Still, at Christmas time, you have to buy something . . . even if it is overpriced junk with an insult attached. It’s why, on Christmas morning, people in their millions open their presents, turn to the giver and announce: “You really shouldn’t have.”

At the shopping mall, the cars circle the block waiting to spot someone returning to their car. They are like hungry lions, waiting for a limping wildebeest to happen by. Once spotted, the circling car noses towards its prey – virtually locking its front bumper to the back of his legs. It’s the yuletide way of announcing: “This shopper is mine. I have claimed his car space. I shall trail him for days if that’s what it takes.”

Three days later you finally get a parking spot and enter the mall. Inside, it’s hard to imagine how they could squeeze one more person in here. It’s like a Guinness World Records stunt in which 47 teenagers tried to get into a Volkswagen. Or in this case: 2034 people try to squeeze into one JB Hi-Fi.

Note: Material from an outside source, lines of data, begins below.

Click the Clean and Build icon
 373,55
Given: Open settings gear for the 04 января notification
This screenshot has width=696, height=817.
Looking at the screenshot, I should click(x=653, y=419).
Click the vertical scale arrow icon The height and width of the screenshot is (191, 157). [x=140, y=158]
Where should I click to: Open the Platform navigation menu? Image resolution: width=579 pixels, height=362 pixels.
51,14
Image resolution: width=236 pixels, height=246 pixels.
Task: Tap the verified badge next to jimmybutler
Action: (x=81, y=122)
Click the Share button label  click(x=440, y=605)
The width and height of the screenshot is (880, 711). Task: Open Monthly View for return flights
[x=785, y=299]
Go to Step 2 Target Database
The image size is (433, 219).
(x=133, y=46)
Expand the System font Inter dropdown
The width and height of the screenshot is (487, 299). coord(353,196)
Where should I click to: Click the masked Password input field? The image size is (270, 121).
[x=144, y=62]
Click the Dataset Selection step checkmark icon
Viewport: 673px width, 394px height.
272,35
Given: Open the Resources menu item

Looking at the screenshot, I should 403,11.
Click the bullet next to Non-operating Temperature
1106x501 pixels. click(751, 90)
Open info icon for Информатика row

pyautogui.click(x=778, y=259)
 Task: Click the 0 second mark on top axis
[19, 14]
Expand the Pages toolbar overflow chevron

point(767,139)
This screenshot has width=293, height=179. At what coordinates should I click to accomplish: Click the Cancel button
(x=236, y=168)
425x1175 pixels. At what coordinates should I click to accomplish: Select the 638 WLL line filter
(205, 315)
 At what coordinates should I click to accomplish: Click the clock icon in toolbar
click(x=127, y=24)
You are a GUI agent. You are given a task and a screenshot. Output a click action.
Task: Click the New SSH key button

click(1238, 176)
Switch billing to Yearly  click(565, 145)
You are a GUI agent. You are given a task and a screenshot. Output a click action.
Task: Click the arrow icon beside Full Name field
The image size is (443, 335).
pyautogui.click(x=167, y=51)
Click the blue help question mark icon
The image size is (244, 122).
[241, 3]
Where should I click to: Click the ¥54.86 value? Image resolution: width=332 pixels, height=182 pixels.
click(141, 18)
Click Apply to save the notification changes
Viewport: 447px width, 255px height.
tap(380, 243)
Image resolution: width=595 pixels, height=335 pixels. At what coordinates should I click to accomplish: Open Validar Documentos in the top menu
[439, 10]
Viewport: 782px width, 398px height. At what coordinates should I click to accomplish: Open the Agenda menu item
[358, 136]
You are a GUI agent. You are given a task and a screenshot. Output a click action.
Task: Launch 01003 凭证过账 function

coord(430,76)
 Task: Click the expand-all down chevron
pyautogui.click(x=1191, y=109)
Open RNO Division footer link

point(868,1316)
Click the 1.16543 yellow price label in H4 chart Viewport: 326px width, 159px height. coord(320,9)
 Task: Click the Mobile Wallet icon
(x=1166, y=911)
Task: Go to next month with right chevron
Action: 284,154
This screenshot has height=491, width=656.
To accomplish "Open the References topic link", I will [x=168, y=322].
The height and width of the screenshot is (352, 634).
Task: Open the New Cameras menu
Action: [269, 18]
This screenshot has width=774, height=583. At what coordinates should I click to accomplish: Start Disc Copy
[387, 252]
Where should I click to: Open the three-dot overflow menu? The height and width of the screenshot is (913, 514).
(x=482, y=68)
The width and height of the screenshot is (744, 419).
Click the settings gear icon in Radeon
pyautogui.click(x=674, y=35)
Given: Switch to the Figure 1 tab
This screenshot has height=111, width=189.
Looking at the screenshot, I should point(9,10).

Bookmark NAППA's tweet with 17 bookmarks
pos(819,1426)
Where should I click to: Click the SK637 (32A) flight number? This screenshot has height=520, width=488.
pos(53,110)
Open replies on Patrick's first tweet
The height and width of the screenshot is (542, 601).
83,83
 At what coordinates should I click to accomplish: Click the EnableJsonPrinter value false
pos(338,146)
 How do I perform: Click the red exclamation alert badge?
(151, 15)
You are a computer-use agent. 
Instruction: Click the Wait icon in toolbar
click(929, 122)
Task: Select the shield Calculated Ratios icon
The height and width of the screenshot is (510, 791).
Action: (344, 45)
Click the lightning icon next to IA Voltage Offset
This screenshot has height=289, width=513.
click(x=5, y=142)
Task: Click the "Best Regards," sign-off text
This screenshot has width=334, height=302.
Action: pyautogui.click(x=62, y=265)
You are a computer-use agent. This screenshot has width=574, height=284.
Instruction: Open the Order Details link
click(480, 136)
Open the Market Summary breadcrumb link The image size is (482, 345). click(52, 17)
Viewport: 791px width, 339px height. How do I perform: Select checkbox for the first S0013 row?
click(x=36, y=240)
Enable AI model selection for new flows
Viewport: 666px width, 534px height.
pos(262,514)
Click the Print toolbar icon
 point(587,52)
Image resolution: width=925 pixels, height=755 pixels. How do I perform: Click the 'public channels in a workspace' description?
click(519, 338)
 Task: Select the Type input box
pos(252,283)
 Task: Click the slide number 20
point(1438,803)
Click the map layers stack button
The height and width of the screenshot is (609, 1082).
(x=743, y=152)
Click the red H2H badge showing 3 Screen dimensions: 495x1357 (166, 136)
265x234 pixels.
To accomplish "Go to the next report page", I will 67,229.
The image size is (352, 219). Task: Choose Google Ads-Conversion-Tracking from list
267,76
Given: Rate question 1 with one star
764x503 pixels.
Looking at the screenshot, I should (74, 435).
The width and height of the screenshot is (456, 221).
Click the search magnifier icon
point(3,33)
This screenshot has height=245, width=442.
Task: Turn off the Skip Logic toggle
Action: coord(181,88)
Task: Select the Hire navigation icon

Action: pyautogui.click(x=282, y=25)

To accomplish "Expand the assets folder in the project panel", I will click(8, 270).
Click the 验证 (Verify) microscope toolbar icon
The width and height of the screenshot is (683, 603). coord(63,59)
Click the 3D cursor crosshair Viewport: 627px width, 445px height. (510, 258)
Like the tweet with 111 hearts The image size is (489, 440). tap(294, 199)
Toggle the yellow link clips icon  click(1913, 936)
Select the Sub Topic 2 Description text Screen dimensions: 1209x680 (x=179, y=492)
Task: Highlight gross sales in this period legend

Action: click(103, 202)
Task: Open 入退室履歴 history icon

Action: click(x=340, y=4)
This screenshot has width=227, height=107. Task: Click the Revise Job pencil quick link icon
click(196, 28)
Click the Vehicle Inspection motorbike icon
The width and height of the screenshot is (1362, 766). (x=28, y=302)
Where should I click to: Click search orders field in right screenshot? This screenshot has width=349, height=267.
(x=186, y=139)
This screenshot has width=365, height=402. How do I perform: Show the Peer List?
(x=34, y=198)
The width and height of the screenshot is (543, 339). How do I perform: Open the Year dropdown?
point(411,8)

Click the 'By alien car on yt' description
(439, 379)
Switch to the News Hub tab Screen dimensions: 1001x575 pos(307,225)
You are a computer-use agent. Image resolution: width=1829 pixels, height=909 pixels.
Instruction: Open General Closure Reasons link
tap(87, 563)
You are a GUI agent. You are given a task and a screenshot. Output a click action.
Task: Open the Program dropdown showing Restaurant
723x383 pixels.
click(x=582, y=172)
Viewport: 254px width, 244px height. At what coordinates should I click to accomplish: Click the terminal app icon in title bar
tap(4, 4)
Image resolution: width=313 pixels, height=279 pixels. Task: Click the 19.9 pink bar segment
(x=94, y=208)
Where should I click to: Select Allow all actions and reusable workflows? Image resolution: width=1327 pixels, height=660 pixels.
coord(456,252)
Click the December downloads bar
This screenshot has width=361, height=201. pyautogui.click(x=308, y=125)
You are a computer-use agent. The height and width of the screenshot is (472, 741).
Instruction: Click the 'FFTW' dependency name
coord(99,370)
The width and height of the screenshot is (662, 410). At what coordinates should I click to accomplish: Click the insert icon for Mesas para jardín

People are so desperate to buy. They heave themselves at gift-pack T-shirts like Russians in a bread riot. They surge towards $5 DVDs with the reckless fervour of sex-starved groupies at a Queens Of The Stone Age concert.

Pressed hard up against a display of MP3 accessories, I remember Jocasta’s father and his present-giving idea from her teenage years: each year he would give her money but presented in an interesting way. One year, it was $1 notes pinned together to make a piece of fabric; another year the notes were scattered through a copy of Bleak House. At the time, we mocked him for giving cash but now I understand the enormous wisdom he displayed.

I’ve just checked out the work of Charles Dickens on Wikipedia: an impressive 32 publications. With five-dollar bills spread through each, I’ve just dealt with Jocasta’s Christmas presents until the year 2040.

At which point, I’ll just have to find something else. I’m thinking of a couple of bars of soap, the really good stuff with the oatmeal chips, from Tundra and Smyth. Anything to hear her utter those wonderful Christmassy words: “You shouldn’t have. No really, you shouldn’t have.”

Peter

1 comment

  1. Okay, I have to confess. My very manly-man husband loves handmade soap, especially if it smells like peppermint.

    (As a side note, my father’s distributor no longer stocks lye, which has apparently disappointed the local soap-making ladies. The distributor has stopped offering it because it’s a common ingredient in making some narcotics.)

    I’ve heard it’s trendy (in some circles) to give plastic surgery gift cards for Christmas. If giving soap translates as “you smell,” what does a plastic surgery gift card say!